FocusBTW.
FocusBTW.

Reputation: 9

Is there a way that my program can make subsets of any given size?

I have to make subsets of an array and add them individually ({1,2} = 1+2). If I get the result match with user input (con), the output will be YES or NO.

Now the problem I am facing is I don’t know how much size the user will input. If he/she puts in that the size of the array is 4, 4 loops will be needed. Is there any one my subset program works on every size of array?

#include <iostream>

using namespace std;
bool Check(int arr[], int size, int con)
{
    for (int i = 0; i < size; i++)
    {
        if (arr[i] == con)
        {
            return true;
        }
        for (int j = i+1; j < size;j++)
        {
            if (arr[i]+arr[j] == con)
            {
                return true;
            }
            for (int k = j + 1; k < size; k++)
            {
                if (arr[i] + arr[j] + arr[k] == con)
                {
                    return true;
                }
                for (int l = k + 1; l < size;l++)
                {
                    if (arr[i] + arr[j] + arr[k] + arr[l] == con)
                    {
                        return true;
                    }
                }
            }
        }
    }
}


int main()
{
    int size;
    int con;
    cout << "Enter desire size of array" << endl;
    cin >> size;
    cout << "ENter number" << endl;
    cin >> con;
    int *arr = new int[size];
    for (int i = 0; i < size; i++)
    {
        cin >> *(arr + i);
    }
    if (Check(arr, size, con) == true)
    {
        cout << "YESSS!!";
    }
    else
    {
        cout << "NOOO!!";
    }
}

Upvotes: 0

Views: 183

Answers (1)

scohe001
scohe001

Reputation: 15446

Here's a simple example of a recursive implementation of your function:

bool Check(int *arr, int size, int con, int curr_sum = 0)
{       
    for (int i = 0; i < size; i++)
    {
        int new_sum = curr_sum + arr[i];
        if (new_sum == con
            || Check(arr + i, size - i, con, new_sum))
        {
            return true;
        }
    }
    return false;
}

Here's how it works...

We pass around a curr_sum parameter that holds the sum from the parent recursion.
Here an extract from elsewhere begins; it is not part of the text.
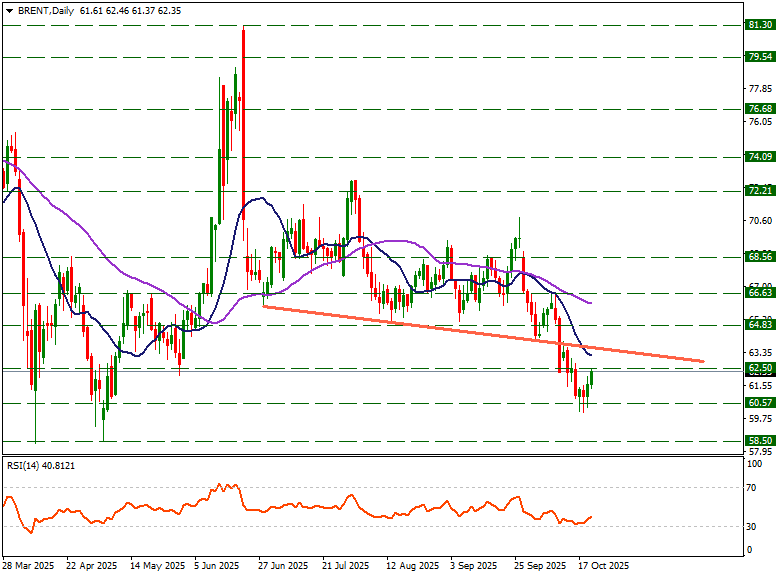Select the 81.30 price level label
The height and width of the screenshot is (577, 783).
[760, 25]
The current recursion will go through adding all of its indexes to it, looking for curr_sum + arr[i] == con. If it doesn't, then we'll take the new sum (curr_sum + arr[i]) and put it through another round of recursion starting on the index after the one we're currently looking at.

BEWARE: this is an O(n^2) implementation that you're working with, so it'll be extremely slow (and since this is recursion, liable to stack overflow) as you deal with larger sized arrays.